Fecha: 28 de diciembre de 2025
En el evangelio leemos que Jesús «crecía, avanzaba en entendimiento y se ganaba el favor de Dios y de los hombres» (Lc 2,52), y esto nos invita a volver la mirada hacia Nazaret, con serenidad y con profundidad. Allí, en una casa pequeña y sencilla, en una familia humana, el Hijo de Dios aprendió a hablar, a trabajar, a rezar al Padre y a amar. Así Dios ha querido entrar en nuestra historia de esta forma tan cotidiana: creciendo en una verdadera familia humana. Y esto nos muestra hasta qué punto la familia es un don precioso: es el lugar en el que nace la vida, donde se forma la confianza, donde el corazón empieza a descubrir el lenguaje del amor.

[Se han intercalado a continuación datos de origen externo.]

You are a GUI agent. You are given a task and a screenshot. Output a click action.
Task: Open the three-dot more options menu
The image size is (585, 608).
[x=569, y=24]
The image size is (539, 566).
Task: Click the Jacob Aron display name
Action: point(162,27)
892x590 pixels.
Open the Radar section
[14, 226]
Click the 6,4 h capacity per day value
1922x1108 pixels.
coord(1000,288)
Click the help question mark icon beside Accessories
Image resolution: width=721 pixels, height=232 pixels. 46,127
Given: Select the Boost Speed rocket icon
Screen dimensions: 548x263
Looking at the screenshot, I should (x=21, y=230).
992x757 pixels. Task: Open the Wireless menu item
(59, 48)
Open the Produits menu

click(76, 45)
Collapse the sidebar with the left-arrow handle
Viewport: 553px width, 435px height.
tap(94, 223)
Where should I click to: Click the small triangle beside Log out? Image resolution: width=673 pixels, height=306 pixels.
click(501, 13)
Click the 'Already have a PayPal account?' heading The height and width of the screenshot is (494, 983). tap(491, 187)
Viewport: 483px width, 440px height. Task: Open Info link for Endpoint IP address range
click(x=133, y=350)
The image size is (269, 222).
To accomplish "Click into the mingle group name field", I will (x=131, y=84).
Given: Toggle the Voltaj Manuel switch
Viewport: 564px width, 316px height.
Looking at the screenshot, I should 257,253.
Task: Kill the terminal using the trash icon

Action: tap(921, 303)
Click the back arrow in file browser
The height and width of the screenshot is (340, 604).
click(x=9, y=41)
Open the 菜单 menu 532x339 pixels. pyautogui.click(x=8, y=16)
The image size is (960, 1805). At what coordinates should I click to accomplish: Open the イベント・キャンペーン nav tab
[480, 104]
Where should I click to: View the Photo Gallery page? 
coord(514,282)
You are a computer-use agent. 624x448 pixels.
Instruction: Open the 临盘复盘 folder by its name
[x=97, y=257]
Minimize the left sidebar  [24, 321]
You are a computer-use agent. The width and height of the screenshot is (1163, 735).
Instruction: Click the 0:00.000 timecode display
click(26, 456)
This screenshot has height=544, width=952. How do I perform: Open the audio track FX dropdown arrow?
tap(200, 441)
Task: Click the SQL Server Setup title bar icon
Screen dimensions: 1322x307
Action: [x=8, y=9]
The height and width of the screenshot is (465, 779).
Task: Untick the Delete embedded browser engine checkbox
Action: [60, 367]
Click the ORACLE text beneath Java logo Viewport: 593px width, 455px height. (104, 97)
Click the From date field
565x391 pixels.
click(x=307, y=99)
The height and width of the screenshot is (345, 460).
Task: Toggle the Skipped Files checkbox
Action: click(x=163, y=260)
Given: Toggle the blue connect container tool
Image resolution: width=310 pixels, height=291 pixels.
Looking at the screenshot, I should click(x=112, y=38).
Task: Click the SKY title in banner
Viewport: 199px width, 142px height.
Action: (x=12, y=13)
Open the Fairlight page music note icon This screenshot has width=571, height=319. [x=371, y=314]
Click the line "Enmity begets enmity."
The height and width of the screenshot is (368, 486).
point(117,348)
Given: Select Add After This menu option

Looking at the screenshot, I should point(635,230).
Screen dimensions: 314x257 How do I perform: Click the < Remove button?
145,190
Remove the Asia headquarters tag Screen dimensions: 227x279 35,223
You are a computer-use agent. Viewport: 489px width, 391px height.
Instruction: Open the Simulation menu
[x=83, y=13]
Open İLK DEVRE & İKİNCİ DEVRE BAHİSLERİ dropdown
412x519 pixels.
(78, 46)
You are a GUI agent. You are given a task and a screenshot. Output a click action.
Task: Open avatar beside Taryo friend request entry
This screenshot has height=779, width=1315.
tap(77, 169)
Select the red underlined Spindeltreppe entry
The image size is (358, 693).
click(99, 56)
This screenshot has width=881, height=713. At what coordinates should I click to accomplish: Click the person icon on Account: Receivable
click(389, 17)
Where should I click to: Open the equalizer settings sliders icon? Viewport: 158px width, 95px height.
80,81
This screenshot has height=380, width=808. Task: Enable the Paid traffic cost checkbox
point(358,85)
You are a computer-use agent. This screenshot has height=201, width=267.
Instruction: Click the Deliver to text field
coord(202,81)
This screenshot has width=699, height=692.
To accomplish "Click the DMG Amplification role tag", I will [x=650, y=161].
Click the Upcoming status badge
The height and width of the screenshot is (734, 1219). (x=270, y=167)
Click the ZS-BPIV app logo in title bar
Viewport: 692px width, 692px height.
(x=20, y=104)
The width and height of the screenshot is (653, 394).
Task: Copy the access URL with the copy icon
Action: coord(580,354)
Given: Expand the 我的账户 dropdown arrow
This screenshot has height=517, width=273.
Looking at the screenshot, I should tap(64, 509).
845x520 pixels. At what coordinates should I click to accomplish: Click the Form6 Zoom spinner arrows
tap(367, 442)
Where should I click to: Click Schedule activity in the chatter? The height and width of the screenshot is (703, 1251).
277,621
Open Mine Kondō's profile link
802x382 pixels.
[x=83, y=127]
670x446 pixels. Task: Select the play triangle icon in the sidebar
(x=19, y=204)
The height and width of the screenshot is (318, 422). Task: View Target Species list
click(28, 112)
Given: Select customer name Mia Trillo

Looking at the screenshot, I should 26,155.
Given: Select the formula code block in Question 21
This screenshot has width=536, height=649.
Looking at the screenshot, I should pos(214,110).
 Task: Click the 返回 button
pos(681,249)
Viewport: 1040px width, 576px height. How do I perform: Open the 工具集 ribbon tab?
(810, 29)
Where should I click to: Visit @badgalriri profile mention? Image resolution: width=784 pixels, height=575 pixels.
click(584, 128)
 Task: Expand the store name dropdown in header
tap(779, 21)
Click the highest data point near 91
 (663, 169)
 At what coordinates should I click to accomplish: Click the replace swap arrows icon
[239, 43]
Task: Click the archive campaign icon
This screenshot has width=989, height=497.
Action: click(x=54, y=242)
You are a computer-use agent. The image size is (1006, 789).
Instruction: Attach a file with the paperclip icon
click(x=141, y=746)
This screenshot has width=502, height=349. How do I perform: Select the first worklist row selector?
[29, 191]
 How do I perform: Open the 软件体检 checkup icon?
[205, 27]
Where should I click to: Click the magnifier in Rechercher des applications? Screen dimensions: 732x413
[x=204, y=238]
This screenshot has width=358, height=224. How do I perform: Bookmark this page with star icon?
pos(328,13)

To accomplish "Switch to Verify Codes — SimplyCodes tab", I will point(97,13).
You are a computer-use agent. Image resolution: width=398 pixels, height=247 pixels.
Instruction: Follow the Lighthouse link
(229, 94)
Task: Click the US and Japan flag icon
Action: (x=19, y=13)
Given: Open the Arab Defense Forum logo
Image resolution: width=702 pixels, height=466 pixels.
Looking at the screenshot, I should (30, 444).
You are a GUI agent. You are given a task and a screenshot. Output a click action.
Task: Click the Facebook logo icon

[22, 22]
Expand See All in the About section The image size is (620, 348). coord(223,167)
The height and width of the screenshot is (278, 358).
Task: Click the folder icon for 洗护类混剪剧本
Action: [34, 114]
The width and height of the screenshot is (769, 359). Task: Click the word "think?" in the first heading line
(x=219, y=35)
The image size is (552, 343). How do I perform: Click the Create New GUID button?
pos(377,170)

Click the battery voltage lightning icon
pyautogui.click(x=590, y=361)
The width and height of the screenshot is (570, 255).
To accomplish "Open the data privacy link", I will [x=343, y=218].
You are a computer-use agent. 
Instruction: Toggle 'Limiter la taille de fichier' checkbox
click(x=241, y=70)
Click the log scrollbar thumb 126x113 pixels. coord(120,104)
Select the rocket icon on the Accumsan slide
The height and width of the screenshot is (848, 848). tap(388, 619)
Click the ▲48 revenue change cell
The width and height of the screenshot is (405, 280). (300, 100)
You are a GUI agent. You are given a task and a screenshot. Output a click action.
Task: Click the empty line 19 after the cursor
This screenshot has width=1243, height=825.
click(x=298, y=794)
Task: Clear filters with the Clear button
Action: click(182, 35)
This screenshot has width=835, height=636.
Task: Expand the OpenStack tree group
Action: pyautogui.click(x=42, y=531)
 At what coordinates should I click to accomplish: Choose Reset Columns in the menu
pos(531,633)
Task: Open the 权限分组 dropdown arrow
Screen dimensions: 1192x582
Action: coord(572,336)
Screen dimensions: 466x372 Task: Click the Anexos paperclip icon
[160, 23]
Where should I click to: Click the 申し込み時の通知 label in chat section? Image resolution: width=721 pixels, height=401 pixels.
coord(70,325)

En este domingo de la Sagrada Familia miramos con gratitud nuestras familias. Los hogares, con todo lo que tienen de luz y fragilidad, son también un regalo que Dios nos confía. No hay familias perfectas, pero sí muchas familias que aman, que luchan, que aguantan días difíciles, que vuelven a levantarse y a empezar de nuevo. Y en esta realidad tan humana como es la familia, Dios está presente, muchas veces en silencio, como lo hacía en Nazaret, pero presente de una forma que la sostiene.
La familia de la casa de Nazaret nos muestra que todos los días pueden ser espacio de gracia. Jesús creció en la proximidad de un padre y de una madre que le acompañaban con ternura y constancia. Es bonito pensarlo: Dios drejándose educar por el sencillo amor de María y de José. Y sigue entrando en nuestras casas a través de un gesto de atención, de una palabra amable, de un perdón que llega cuando menos lo esperamos.
También queremos tener presentes a las familias que pasan por momentos dolorosos: separaciones, relaciones que no han podido continuar, historias que han tomado otro rumbo. No lo miramos para juzgarlo, sino con respeto y cercanía. La vida es compleja y en ocasiones frágil. La gracia de Dios no se apaga cuando una historia se rompe; al contrario, a menudo actúa con una paciencia especial, abriendo caminos nuevos, sosteniendo lo que todavía puede florecer, curando lo que duele. También aquí hay sitio para la esperanza.
La familia es un regalo porque es el primer lugar en el que se aprende a confiar. Donde se descubre que somos queridos sin tener que demostrar nada, donde cada uno es valorado no por lo que tiene sino por lo que es, como decía el papa San Juan Pablo II. Es un taller —humilde, a veces pesado, pero fecundo— donde Dios moldea el corazón y lo prepara para amar.
Nazaret nos recuerda que no son necesarias grandes hazañas para ser fieles. María y José vivieron la vida des de su cotidianidad, con fe sencilla y una esperanza que les permitía sostener lo que no entendían. Y así también muchos hogares de hoy, con trabajo, con silencios que educan, con gestos que nunca salen en ningún sitio pero que dan calor a la vida.
En ese día, pedimos que nuestras familias sean espacios de paz, de confianza y de respeto. Que cada uno encuentre sitio para crecer, para aprender a amar, para dejarse ayudar. Y que la luz suave de la Familia de Nazaret ilumine nuestros corazones y nos ayude a custodiar con amor ese don tan grande que Dios nos hace: la familia, escuela de vida, donde aprendemos a amar y donde Jesús sigue creciendo discretamente en medio de nosotros.